É o olhar para a casa ao lado, metaforicamente na vida real, que Pequenas Cartas Obscenas tenta traduzir na imagem. Provavelmente se fosse concebido por outra cinematografia, o próprio arranjo do filme sugeriria um arrojo estético que lhe impusesse frescor. Como trata-se de um longa britânico, e em que pese tais considerações acerca de uma elegância disfarçada de sossego (por vezes excessivo), o que sua autora tenta aqui é reavaliar a rota comum de seus conterrâneos. Isso se torna perceptível no ritmo da montagem, e na tentativa de dinamizar um roteiro que pede por essa onda frenética. Sem adentrar a seara de gênero com vontade, mas constatando que se pode ir além, o filme acaba elevando o que se esperava dele ao subverter as expectativas. 

Que o roteiro se torne uma experiência bipartida a partir do ponto de vista de três protagonistas, e isso movimente justamente a proposta policial da narrativa (A Vítima, A Ré, A Lei), é precisamente aí que o jogo para o espectador torna-se mais prazeroso. Pequenas Cartas Obscenas é, de muitas formas, um exercício de construção de arquétipos para definir papéis sociais claros na mola proposta – tematicamente, a utilização diária dos conceitos de Justiça e Justiçamento, na trama e no campo social histórico. Quando cada um dos três arquétipos começa a evoluir para outro campo, o roteiro do filme começa a mostrar exatamente suas armas: a subjetividade está em todas as coisas, dependendo sempre de quantas peças temos de um quebra-cabeça, para compor o quadro geral. 

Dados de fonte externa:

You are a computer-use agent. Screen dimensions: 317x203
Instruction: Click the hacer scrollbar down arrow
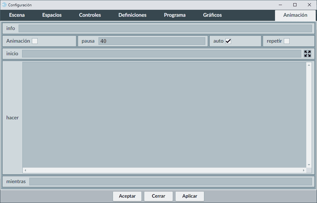(x=309, y=165)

Para tanto, suas três atrizes protagonistas (Olivia Colman, Jessie Buckley e Anjana Vasan) desfilam repertórios dos mais variados para moldar cada aspecto a seus naturais atributos. A primeira, já vencedora de um Oscar, não cansa de demonstrar inúmeros lados de uma mesma moeda, dotando sua Edith de possibilidades infinitas; o espectador acredita em cada uma delas porque Colman a espelha desse tamanho. A segunda, indicada na Academia, é uma das mais astutas jovens atrizes e que aqui encontra material para explorar ambiguidades, força e fragilidade, sem desequilíbrio e indo em intensidade máxima, sem parecer caricata. A terceira é uma jovem promessa singapurense que parece desenhada por Wes Anderson, e que não esmorece diante da envergadura de ambas, mostrando sempre autoridade em cena.

Com o peso de carregar uma ideia que poderia soar histérica a qualquer passo em falso, e que acaba se mostrando muito mais assertivo do que inicialmente teríamos em mente, Pequenas Cartas Obscenas nos provoca ao adentrar um universo ainda refém do patriarcado, desafiando convenções que não cessaram em sua época. Cada uma das vozes em cena parece disposta a enfrentar o que poderia ser feito naquele exato momento, para ampliar uma discussão atual sobre a conquista de espaços para o sujeito feminino. O direito de ser livre a todo custo, o direito de ter a própria história e o direito de transgredir – cada uma em cena, mesmo obedecendo a um arquétipo, quer também poder pular a cerca para o direito vizinho. E querem saber? Elas podem, o que quiserem. 

Detalhe, o filme é baseado em fatos reais!